相続分の譲渡と相続分の放棄は、どちらも自身の相続分を不要とする意思表示ですが、法的な性質と効果が異なります。
相続分の譲渡
相続分の譲渡は、遺産全体に対する自己の持分を、他の相続人や第三者に譲り渡すことです。
効果:譲渡した人は、遺産分割協議から離脱できます。しかし、相続人の地位を譲渡したわけではないため、被相続人に債務があった場合、譲渡人も債務を負うことに変わりはありません。
手続き:譲渡人と譲受人の間で合意すれば成立し、相続分の譲渡証明書と印鑑証明書を譲受人に交付します。また、期間の制限はなく、他の相続人の同意も不要です。
相続分の放棄
相続分の放棄は、遺産分割協議の中で、自己の相続分を不要とする意思表示です。その相続分が他の相続人に割り振られることになります。
効果:相続分の放棄をした人は、遺産を受け取る権利を失いますが、相続分の譲渡と同様に、被相続人の債務の返済義務は残ります。
手続き:家庭裁判所での手続きは不要で、遺産分割協議の中で他の相続人へ意思表示し、遺産分割協議書にその旨を記載して、相続分の放棄をした人も含めた相続人の全員が署名して押印すれば成立します。
相続分:放棄された相続分は、他の共同相続人に各相続分に応じて配分されます。
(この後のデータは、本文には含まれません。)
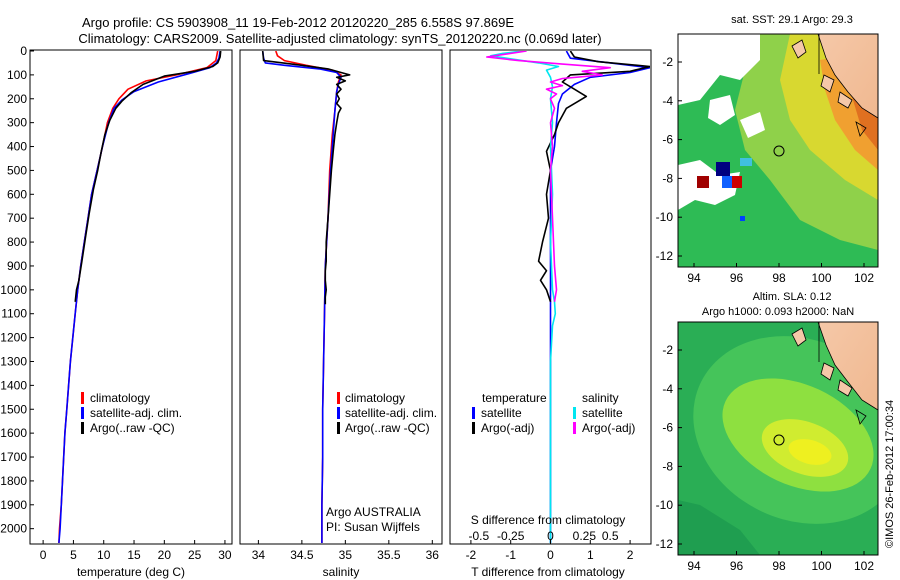 Image resolution: width=900 pixels, height=580 pixels. I want to click on sst-map-title: sat. SST: 29.1 Argo: 29.3, so click(792, 20).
特定の相続人にのみ放棄することはできません。
相続放棄との違い
相続分の放棄と混同されやすいのが「相続放棄」です。これは家庭裁判所に申し立てることで、はじめから相続人ではなかったこととする法的な手続きです。
効果:相続放棄が受理されると、プラスの財産だけでなく、借金などのマイナス財産も一切相続しません。
手続き:相続の開始を知った日から3ヶ月以内に、家庭裁判所に申述する必要があります。
相続権:相続人としての地位そのものを失うため、遺産分割協議に参加する必要もなくなります。放棄された相続分は、次順位の相続人へ移ります。